L’affaire Dreyfus débute en septembre 1894 quand le service de renseignement français entre en possession d’une lettre (désignée comme le bordereau) destinée à un attaché militaire allemand, annonçant l’envoi de plusieurs notes confidentielles sur l’armement et l’organisation de l’armée française.
En raison de la supposée similitude de son écriture avec celle de la lettre, le capitaine Alfred Dreyfus, polytechnicien et officier juif, est accusé de haute trahison au cours d’un procès militaire à huis clos, et condamné fin 1894 à la déportation à vie en Guyane.
L’affaire ne s’achèvera qu’en 1906 quand il sera innocenté et réhabilité par un arrêt de la Cour de cassation.

Poincaré interviendra deux fois pendant l’affaire Dreyfus.
La première en septembre 1899 à Rennes, lors du deuxième procès de Dreyfus. Au cours de ce procès, une longue lettre de Poincaré est lue dans laquelle il critique fermement l’utilisation erronée qui a été faite par les antidreyfusards du calcul des probabilités dans l’analyse de l’écriture du bordereau .

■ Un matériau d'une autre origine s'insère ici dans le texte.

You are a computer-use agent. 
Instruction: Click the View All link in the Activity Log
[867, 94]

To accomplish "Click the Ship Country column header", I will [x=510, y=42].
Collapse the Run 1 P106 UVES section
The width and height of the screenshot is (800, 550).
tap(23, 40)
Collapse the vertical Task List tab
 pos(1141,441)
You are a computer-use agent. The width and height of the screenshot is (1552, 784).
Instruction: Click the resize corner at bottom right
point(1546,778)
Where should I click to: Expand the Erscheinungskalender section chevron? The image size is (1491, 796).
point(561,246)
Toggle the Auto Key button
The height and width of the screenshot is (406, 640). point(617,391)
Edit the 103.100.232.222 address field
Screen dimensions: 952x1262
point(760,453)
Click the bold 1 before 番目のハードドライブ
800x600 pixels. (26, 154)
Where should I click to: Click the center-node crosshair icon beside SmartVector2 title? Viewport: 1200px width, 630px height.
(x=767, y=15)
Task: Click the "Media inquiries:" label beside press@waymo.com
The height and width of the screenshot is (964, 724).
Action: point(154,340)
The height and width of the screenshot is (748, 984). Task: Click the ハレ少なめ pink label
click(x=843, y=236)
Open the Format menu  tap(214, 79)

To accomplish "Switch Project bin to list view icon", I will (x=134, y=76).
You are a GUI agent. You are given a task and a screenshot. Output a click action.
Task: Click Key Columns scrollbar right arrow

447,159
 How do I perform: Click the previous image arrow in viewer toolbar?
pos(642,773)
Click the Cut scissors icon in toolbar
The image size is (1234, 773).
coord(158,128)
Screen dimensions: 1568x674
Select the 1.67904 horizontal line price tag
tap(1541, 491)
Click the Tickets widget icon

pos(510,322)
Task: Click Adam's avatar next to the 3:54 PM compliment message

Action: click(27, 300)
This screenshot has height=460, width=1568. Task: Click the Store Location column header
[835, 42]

La seconde en 1904, lors de l’enquête de la Cour de cassation suite à la demande en révision de son procès formulée par Dreyfus. Assisté de deux autres mathématiciens, Poincaré est chargé  de rédiger un rapport d’enquête intitulé Examen critique des divers systèmes ou études graphologiques auxquels a donné lieu le bordereau.
Ce rapport d’expertise conclut que l’accusation reposait sur des raisonnements et des calculs inexacts, effectués sur des reconstitutions fausses du bordereau. Il contribua à faire disparaître une des charges principales qui pesaient sur l’accusé et joua un rôle important dans la réhabilitation de Dreyfus en 1906.